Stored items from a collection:
*** Block opens ***

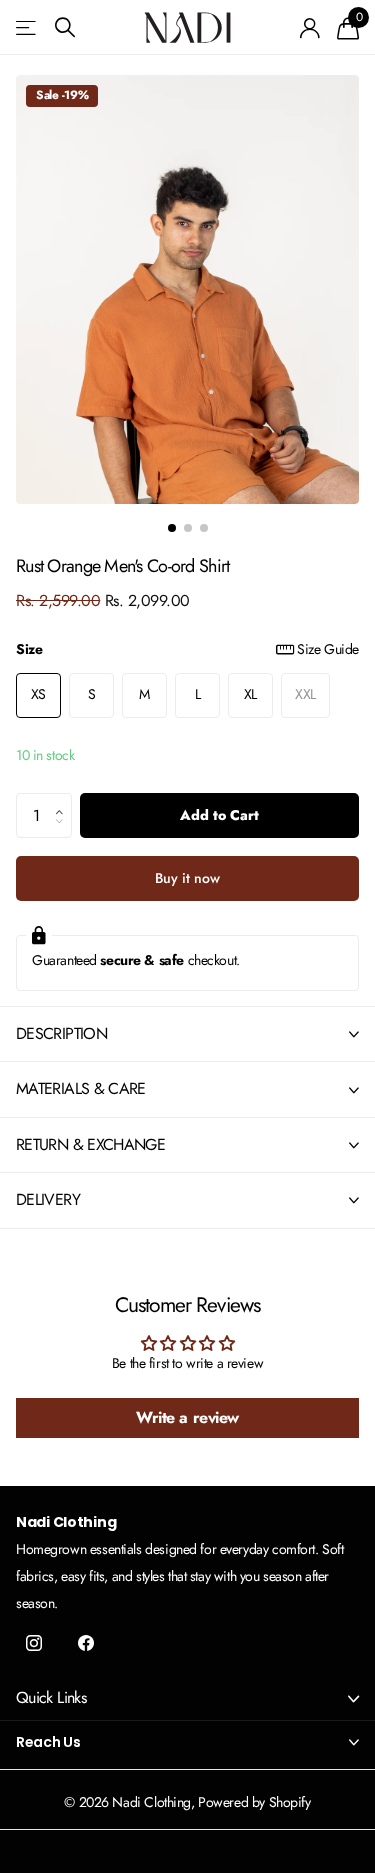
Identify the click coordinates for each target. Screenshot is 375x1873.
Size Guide (328, 649)
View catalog (27, 27)
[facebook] (86, 1643)
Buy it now (187, 878)
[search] (65, 27)
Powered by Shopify (254, 1802)
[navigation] (172, 528)
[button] (64, 799)
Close (187, 1698)
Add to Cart (219, 815)
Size (187, 649)
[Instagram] (34, 1643)
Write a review (187, 1417)
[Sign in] (310, 28)
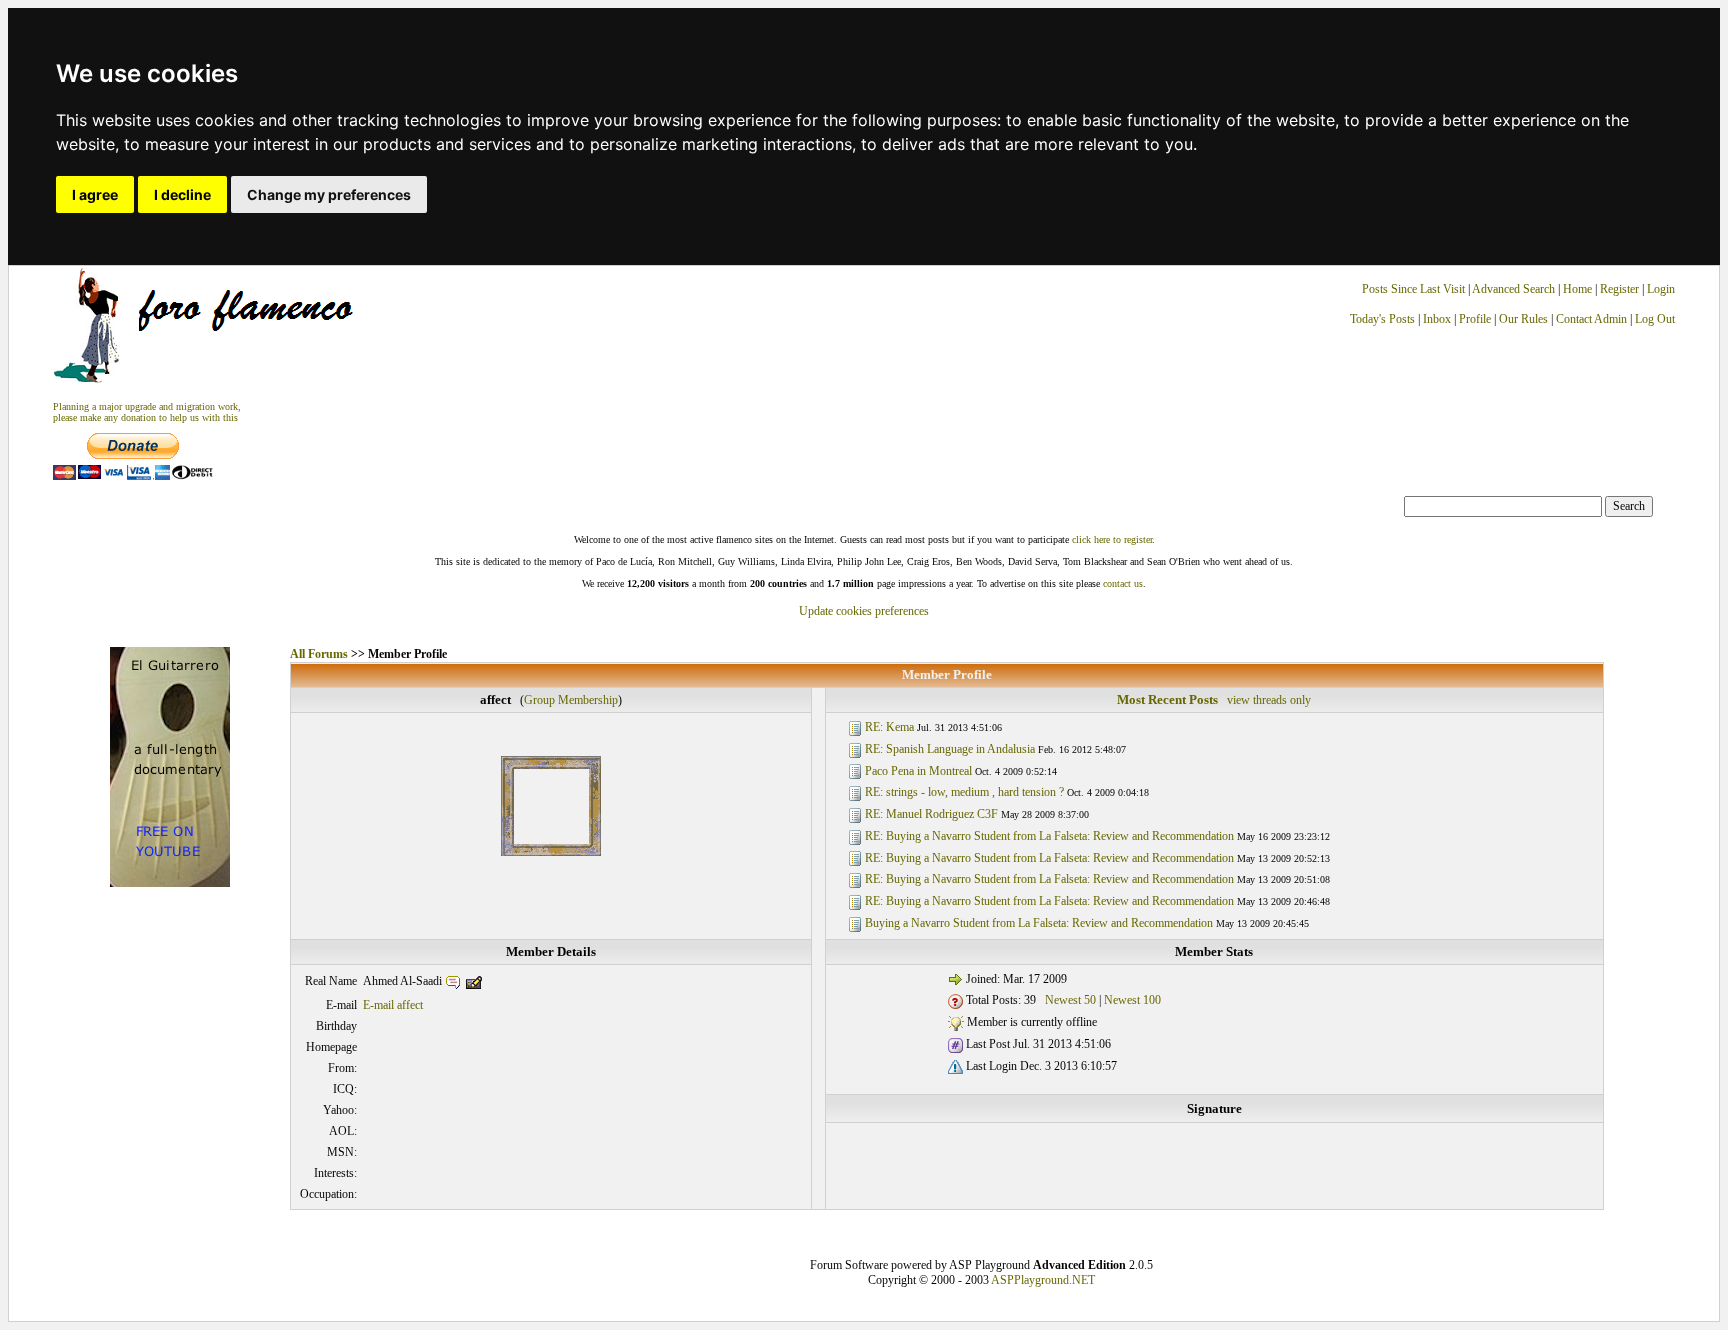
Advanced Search (1513, 289)
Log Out (1655, 319)
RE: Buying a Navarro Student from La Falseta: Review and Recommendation (1049, 836)
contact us (1123, 583)
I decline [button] (182, 194)
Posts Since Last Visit (1413, 289)
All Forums (319, 654)
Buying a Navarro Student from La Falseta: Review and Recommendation (1039, 923)
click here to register (1112, 539)
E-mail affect (393, 1005)
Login (1661, 289)
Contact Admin (1591, 319)
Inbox (1437, 319)
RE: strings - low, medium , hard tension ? (964, 792)
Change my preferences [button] (329, 194)
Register (1621, 289)
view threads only (1269, 700)
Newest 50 (1070, 1000)
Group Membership (571, 700)
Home (1577, 289)
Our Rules (1523, 319)
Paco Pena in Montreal (918, 771)
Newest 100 (1132, 1000)
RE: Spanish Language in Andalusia (950, 749)
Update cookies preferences (864, 611)
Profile (1475, 319)
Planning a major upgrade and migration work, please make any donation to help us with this (147, 412)
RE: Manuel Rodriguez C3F (931, 814)
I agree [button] (95, 194)
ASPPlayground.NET (1043, 1280)
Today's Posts (1382, 319)
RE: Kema (889, 727)
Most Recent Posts (1167, 699)
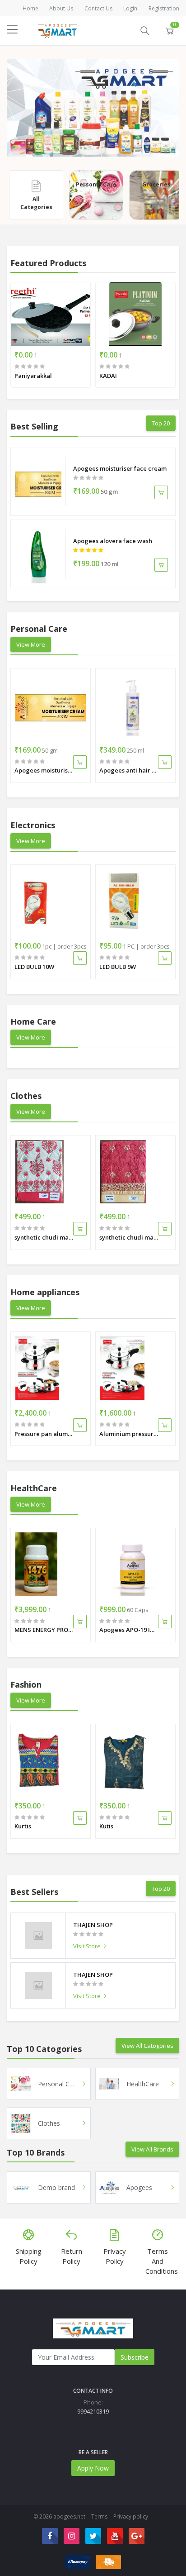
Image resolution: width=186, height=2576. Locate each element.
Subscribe (135, 2357)
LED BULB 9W (117, 967)
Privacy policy (130, 2516)
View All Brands (152, 2149)
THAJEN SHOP (93, 1925)
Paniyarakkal (33, 376)
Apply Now (93, 2468)
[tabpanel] (93, 108)
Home (30, 8)
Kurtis (22, 1826)
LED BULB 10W (34, 967)
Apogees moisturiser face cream (120, 468)
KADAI (108, 376)
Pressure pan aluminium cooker (43, 1434)
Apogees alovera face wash (112, 541)
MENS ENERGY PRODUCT (43, 1630)
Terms (99, 2516)
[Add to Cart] (161, 492)
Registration (164, 8)
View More (30, 644)
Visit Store (87, 1946)
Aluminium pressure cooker (128, 1434)
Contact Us (98, 8)
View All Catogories (147, 2046)
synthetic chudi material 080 (43, 1237)
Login (130, 8)
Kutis (106, 1826)
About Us (61, 8)
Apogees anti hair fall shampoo (128, 770)
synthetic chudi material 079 (128, 1237)
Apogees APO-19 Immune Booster (128, 1630)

*** Block closes ***

Aim of the exercise:
Write out exactly the stretch of lines that begins with the line containing "Write a review (187, 1417)" and ends with the last line of the records above, leaving out the pictures.

Answer box:
Write a review (187, 1417)
[Sign in] (310, 28)
Advanced Search (1513, 289)
Log Out (1655, 319)
RE: Buying a Navarro Student from La Falseta: Review and Recommendation (1049, 836)
contact us (1123, 583)
I decline [button] (182, 194)
Posts Since Last Visit (1413, 289)
All Forums (319, 654)
Buying a Navarro Student from La Falseta: Review and Recommendation (1039, 923)
click here to register (1112, 539)
E-mail affect (393, 1005)
Login (1661, 289)
Contact Admin (1591, 319)
Inbox (1437, 319)
RE: strings - low, medium , hard tension ? (964, 792)
Change my preferences [button] (329, 194)
Register (1621, 289)
view threads only (1269, 700)
Newest 50 (1070, 1000)
Group Membership (571, 700)
Home (1577, 289)
Our Rules (1523, 319)
Paco Pena in Montreal (918, 771)
Newest 100 (1132, 1000)
RE: Spanish Language in Andalusia (950, 749)
Update cookies preferences (864, 611)
Profile (1475, 319)
Planning a major upgrade and migration work, please make any donation to help us with this (147, 412)
RE: Manuel Rodriguez C3F (931, 814)
I agree [button] (95, 194)
ASPPlayground.NET (1043, 1280)
Today's Posts (1382, 319)
RE: Kema (889, 727)
Most Recent Posts (1167, 699)
Image resolution: width=186, height=2576. Locate each element.
Subscribe (135, 2357)
LED BULB 9W (117, 967)
Privacy policy (130, 2516)
View All Brands (152, 2149)
THAJEN SHOP (93, 1925)
Paniyarakkal (33, 376)
Apply Now (93, 2468)
[tabpanel] (93, 108)
Home (30, 8)
Kurtis (22, 1826)
LED BULB 10W (34, 967)
Apogees moisturiser face cream (120, 468)
KADAI (108, 376)
Pressure pan aluminium cooker (43, 1434)
Apogees alovera face wash (112, 541)
MENS ENERGY PRODUCT (43, 1630)
Terms (99, 2516)
[Add to Cart] (161, 492)
Registration (164, 8)
View More (30, 644)
Visit Store (87, 1946)
Aluminium pressure cooker (128, 1434)
Contact Us (98, 8)
View All Catogories (147, 2046)
synthetic chudi material 080 (43, 1237)
Login (130, 8)
Kutis (106, 1826)
About Us (61, 8)
Apogees anti hair fall shampoo (128, 770)
synthetic chudi material 079 (128, 1237)
Apogees APO-19 Immune Booster (128, 1630)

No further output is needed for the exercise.